Vitrine da livre iniciativa
Foi aberta ontem, em Londrina, uma feira de negócios que expressa a capacidade dos paranaenses de produzir, gerenciar e evoluir tecnologicamente, tanto no agronegócio como na indústria automotiva. Especialmente no agronegócio, essa capacidade se manifesta de ponta a ponta na cadeia alimentícia: da matéria-prima, no campo, ao produto final, na gôndola do varejo. Também expõe a qualificação da mão de obra que a produz.
Responsável pela movimentação de grande volume de dinheiro, a ExpoLondrina
é a síntese do que a livre iniciativa sabe fazer para produzir proteínas animal e vegetal e bens de consumo duráveis. É também nesse palco que repousa uma ponta de orgulho cívico dos que estão aí representados - trabalhadores e empresários - porque transferem renda, recolhem impostos, geram empregos, enfim, distribuem riquezas.
O Estado é parceiro, apoiador, fiscalizador; às vezes balizador. E faz bem o seu papel assim delimitado. Nem se omite, nem extrapola. Se exceder seus limites pode mascarar, quando não comprometer, a livre concorrência que confere qualidade e equilíbrio ao processo de produção e comercialização. Pior que isso: se interferir muito inibe a busca e adoção de técnicas propulsoras da competitividade. ''Muito Estado'' significa estagnação, comodismo.
A propósito, merece reflexão a reportagem da The Economist. A revista mais importante sobre economia, critica a postura do governo brasileiro ao afirmar que o País está ''se apaixonando novamente pelo Estado''. Na edição que chega às bancas nesta semana, a publicação britânica questiona se o Brasil está aprendendo as lições erradas da recuperação econômica, diante do papel mais forte assumido por empresas estatais após a crise.

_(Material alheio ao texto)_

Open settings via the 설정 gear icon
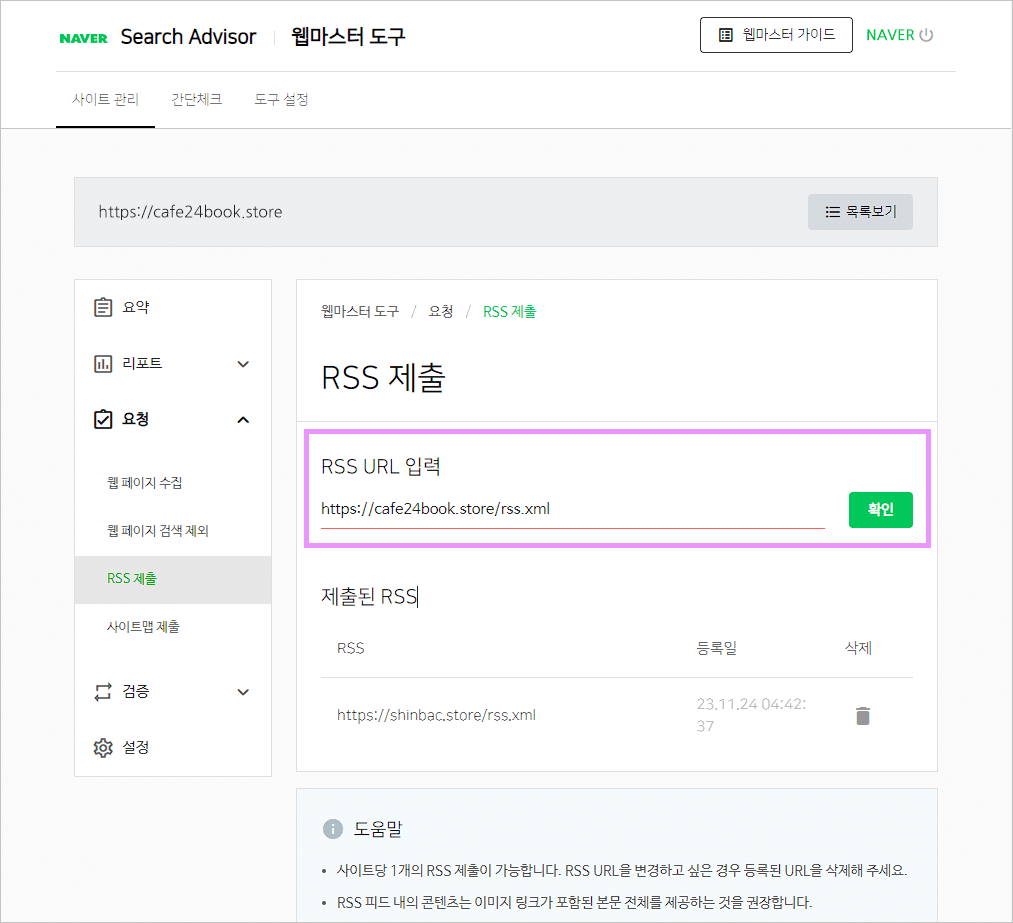The width and height of the screenshot is (1013, 923). click(x=103, y=747)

Diz a The Economist: Lula criou oito estatais, lançou uma proposta para reviver a Telebras, ''o defunto do monopólio estatal de telecomunicações'', e anunciou que a Eletrobras será a ''Petrobras do setor elétrico''. Para a rervista o governo ignora o sucesso da privatização. Na carona da revista pode-se dizer que há um paradoxo entre a vitrine do sucesso no Parque Ney Braga e o freio de mão puxado lá em Brasília.